Family estrangement is the result of strong emotions.  Last week’s column https://keystoneelderlaw.com/estrangement-walking-away-from-your-roots/ provided some general background regarding family estrangement and addressed some of the situations which lead children to walk away from their roots.

Family estrangement is most often the choice of the child.  As a result, attempts to heal the relationship often begin with the parent.  The process involves much more than a simple apology.

Introspection is an important first step. The parent’s words and actions during an attempt to reestablish contact will be key to the child’s potential acceptance of an olive branch.  Which aspects of the estrangement will need to be addressed in order for the relationship to move forward and for which ones can a decision to disagree be enough?
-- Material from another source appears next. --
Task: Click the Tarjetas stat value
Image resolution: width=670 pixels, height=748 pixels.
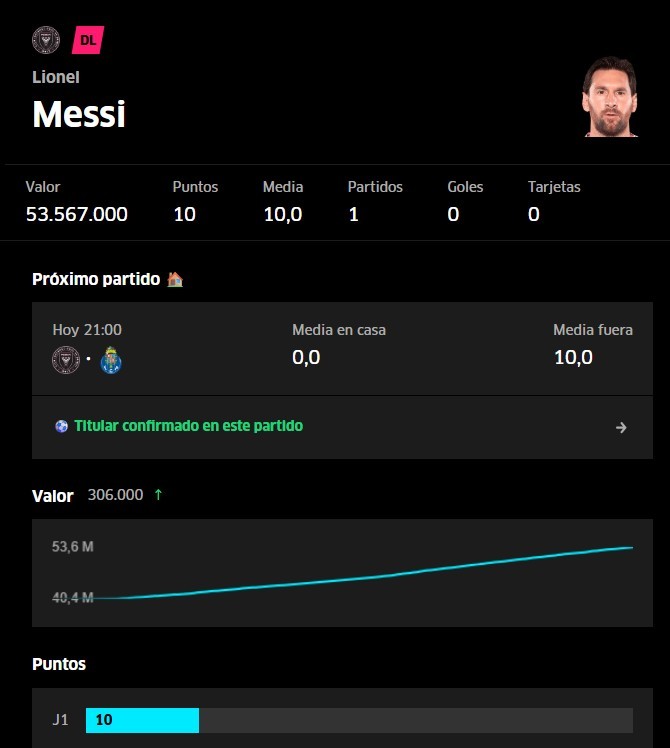Action: (534, 214)
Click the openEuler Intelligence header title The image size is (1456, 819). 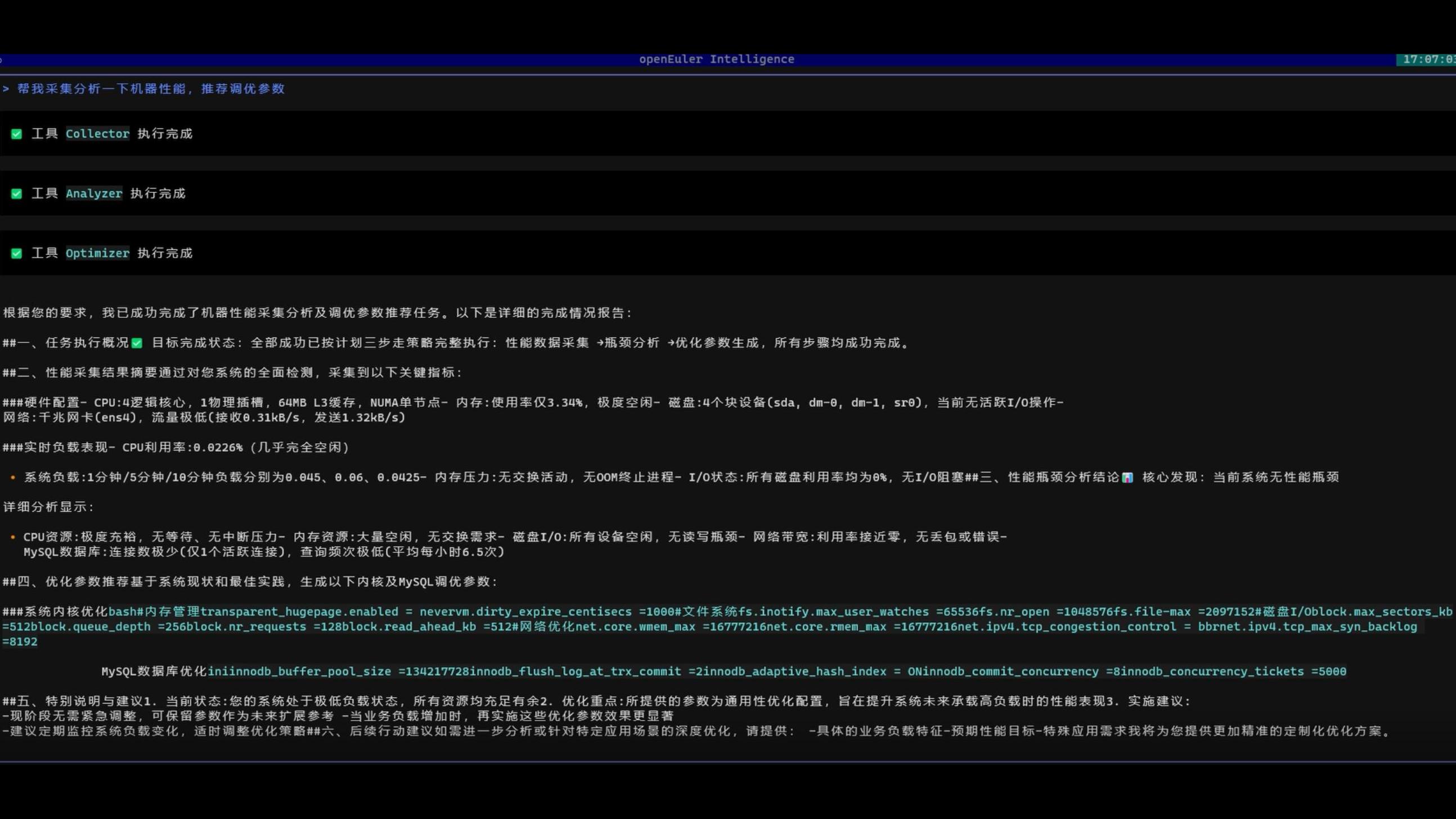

Does the parent feel able to speak sincerely and with humility, no matter how the child responds?  Is the parent willing to offer an apology?

Individuals can perceive the same situation in very different ways so it is essential for the parent to attempt to understand the child’s point of view.  Even if the parent believes that they have done nothing wrong, at least two perspectives of a disagreement always exist. The parent’s willingness to accept at least some responsibility for the estrangement, perhaps for not listening carefully enough, respecting certain boundaries, understanding/responding to the child’s concerns, or demonstrating support for the child; can help begin to crack open the door for the child to consider reconciliation.

The willingness or ability of the child to renew the relationship should not be assumed.  If the parent reaches out and the child perceives there are strings attached, the parent’s efforts are sunk from the beginning.  Control over emotions is essential to avoid the resumption of previous arguments and reinforce the desire to move forward. Moving slowly and deliberately will give both parties time to evaluate this new territory.

Reestablishing communication can be attempted in several different ways. A letter or email may be a good way to begin.  Written communication allows time for the parent to think carefully about what to say and how to say it.  Once the message is written, it can be reviewed by a neutral third party for text and tone.  The parent can also allow the correspondence to sit for a period of time before sending it, to ensure comfort with the message.

Written communication also provides an opportunity for the child to review the information more than once, since the child’s response to an initial reading may subject to intense feelings which can block the intent of the message.

If the family estrangement was a highly emotional event, a brief text may be more appropriate.  The child is more likely to see the contents of a text whereas a letter might be thrown away without being opened. A concise text reduces the temptation to elaborate on feelings, explanations, and details which can lead to a rehashing of the disagreement which contributed to the estrangement.

Another method which can be used to introduce the idea of reconciliation in a less threatening manner than direct contact is the use of an intermediary.  The individual considered for this role should be respected by both parties, a sensitive communicator who can remain disconnected from the reason(s) for the estrangement, and willing to act as a go-between.

When a parent seeks to reconnect with a child, applying a few key recommendations can help improve the likelihood that the child will respond.  First of all, recognize that healing is a process.  The child may need to experience consistent and respectful efforts by the parent to rebuild the relationship before believing that the gap can be bridged.  Although the child may not respond, these one way communications delivered without any expectation of something in return will demonstrate the parent’s commitment to a new beginning.

The parent must also recognize that the child is an adult and has the right to make their own decisions.  The parent doesn’t have to agree with all of these decisions. However, the parent’s sincere effort to understand the child’s choices and actions can provide a sense of safety and faith that change is possible, which will allow the child to move toward the beginnings of reconciliation.